Oneyla, Kichwa Anangu Community, Napo Wildlife Centre, Ecuadorean Amazon
Oneyla, Kichwa Anangu Community, Ecuadorian Amazon

I am greeted by Oneyla, who aspires to be a teacher and live across the river in her native New Providencia community. Her favourite things are play dough and puzzles, and she loves to write. Also Yulitza, who never stops grinning, and Grefa, who cannot keep his feet on the ground. Then there is Yasuni. I observe this child, the namesake of the sacred reserve, as she roots herself like a giant kapok tree to a time-worn desk and voluntarily starts about completing pages in a workbook. Her sincere attempts at concentration are foiled by a raucous cyclone of wall-scaling peers, and she develops an exasperated pout. When she grows up, she wants to be a doctor, but the community simply does not have the resources to cover further education. Until the children of the Amazon are awarded university scholarships, Yasuni’s commendable aspirations will remain an impossible pipe dream.

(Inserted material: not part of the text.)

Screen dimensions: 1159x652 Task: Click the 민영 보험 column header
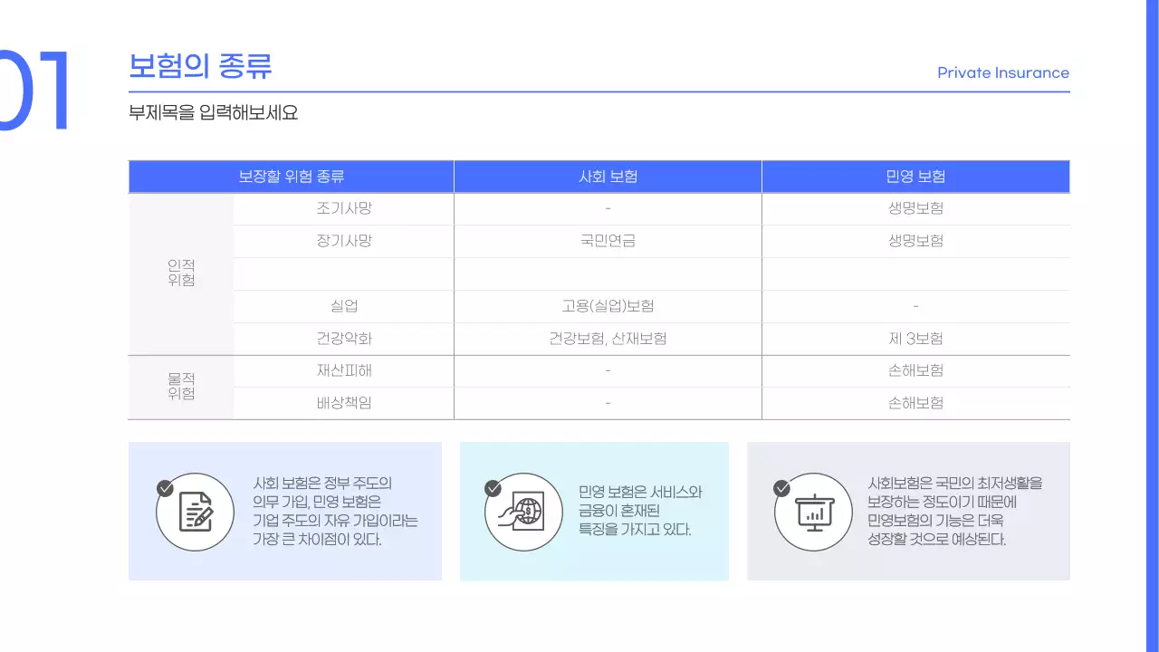pyautogui.click(x=915, y=176)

As I leave, cutting a tentative path towards an awaiting canoe, my procession of new-found friends in their gold-embroidered garments stir up fleeting gustnadoes as they scuttle between the school and the waiting arms of their beaming mothers. Speaking the common language of the Inca empire, Yasuni calls out, “Kanta yuyarishami, Ban-eysa”. The former means “I’ll miss you”. The latter, a charming endeavour to pronounce my name. I feel an unexpected stirring that is something like hiraeth – the untranslatable word that expresses the feeling of homesickness for a home to which you might not return, or which maybe never was your home at all.

Vanessa at the School, Kichwa Anangu Community, Napo Wildlife Centre, Ecuadorean Amazon
Vanessa Humphrey with the children of the Kichwa Anangu community

Cocooned in unforeseen friendships that hurdled the obstacle of language, I had adored colourful lines drawn on crumpled pages, hoorayed safe desk-to-wall traverses and motioned along with unfamiliar renditions of Incy Wincy Spider. I spoke in English, they replied in Kichwa – but somehow, we understood each other. As it turns out, relationships trump semantics. In that wild and unassuming latibule, it was I who received an education in the Amazon.